While UI/UX is more of a field where you get better by practice and
observation, yet these books can surely help you build a solid foundation.

------
nicksalt
Have you tried goodui.org... this site is an open source a/b testing of
peoples UI/UX designs. It shows results of the communities a/b tests. I find
it an awesome resource.

rock on!

------
dyeje
Sign up for Alertbox by the Nielsen Norman Group. It's a weekly newsletter of
UX articles that they write based on their research. Great stuff.

[https://www.nngroup.com/articles/subscribe/](https://www.nngroup.com/articles/subscribe/)

------
newadventures
If you're up for an experiment, it may make sense to use books "as an
experimental object" to learn. Head to a library, or book store. Pick an isle.
Imagine someone hands you $30 and says "PICK A BOOK NOW! 5...4...3.." and you
grab the first book you notice. Inspect it, why did it grab your attention?
Color design? How does it compare to other books? Was it good placement? Font?

Then pick a few books on the same topic. Say, a travel guide for Tokyo.
Compare five or so, you'll quickly have one or two favorites. Why? Font?
Layout? Clarity? Make notes.

Similar things work for dairy products, or looking up dentist websites.

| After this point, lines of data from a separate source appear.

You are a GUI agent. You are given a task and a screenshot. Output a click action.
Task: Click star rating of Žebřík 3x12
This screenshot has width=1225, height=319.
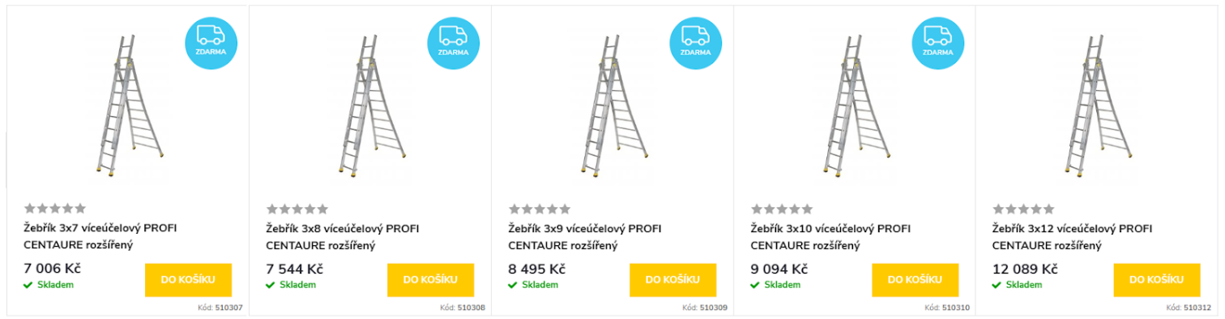1023,209
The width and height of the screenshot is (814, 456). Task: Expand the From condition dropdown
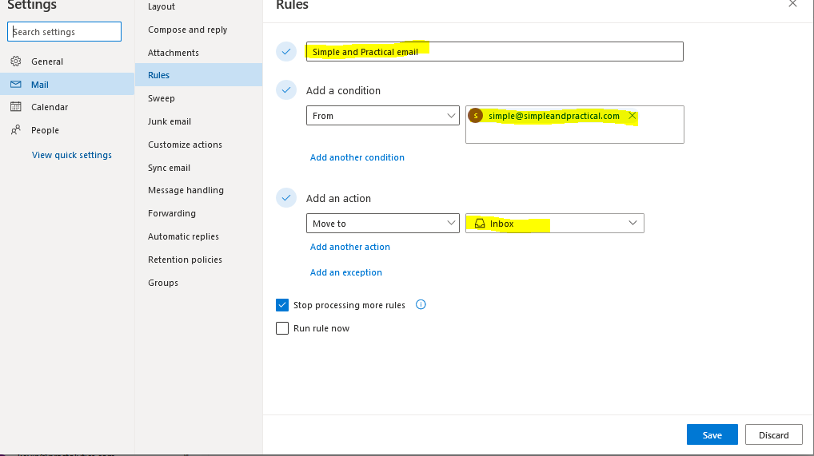tap(382, 116)
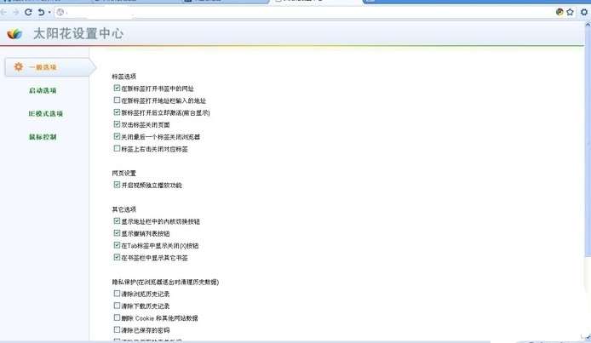The height and width of the screenshot is (343, 591).
Task: Open browser menu via the top-right gear icon
Action: [x=584, y=12]
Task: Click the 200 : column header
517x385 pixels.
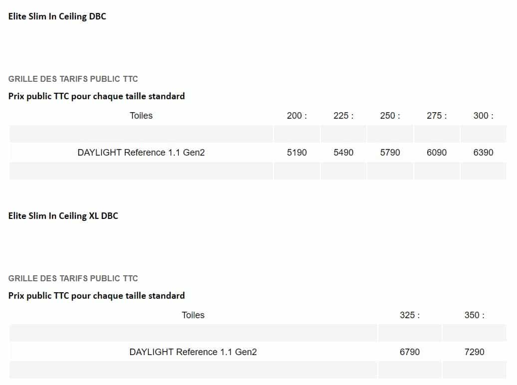Action: pyautogui.click(x=297, y=116)
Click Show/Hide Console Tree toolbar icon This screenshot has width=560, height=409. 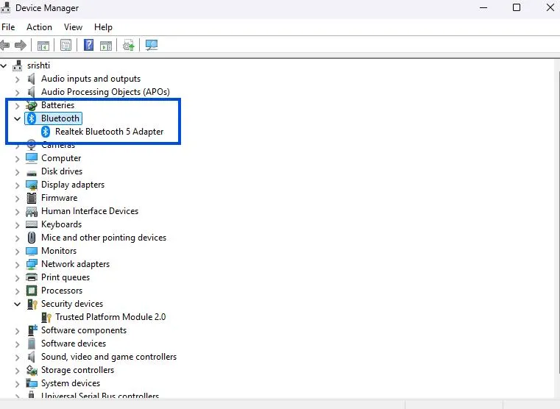coord(43,46)

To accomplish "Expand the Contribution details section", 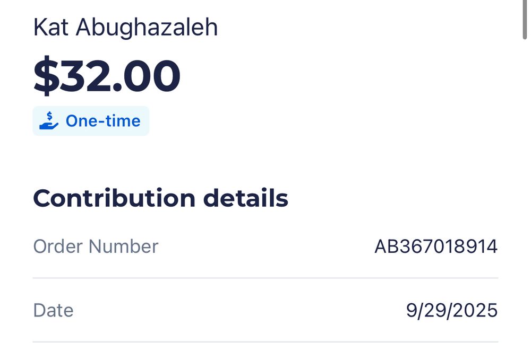I will pyautogui.click(x=160, y=198).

Sorry for this being a bit out of the box, but having written a book and going
through this very exercise did remind me a lot of UI/UX.

I think there's a lot of value in books, and also UI/UX topics covered in
books — but eventually you'll have to find your own interpretation and
understanding of things, and it may be a better learning experience to compare
and investigate on your own and then line up anything you've learned with the
great book recommendations this thread will very likely bring up, hopefully.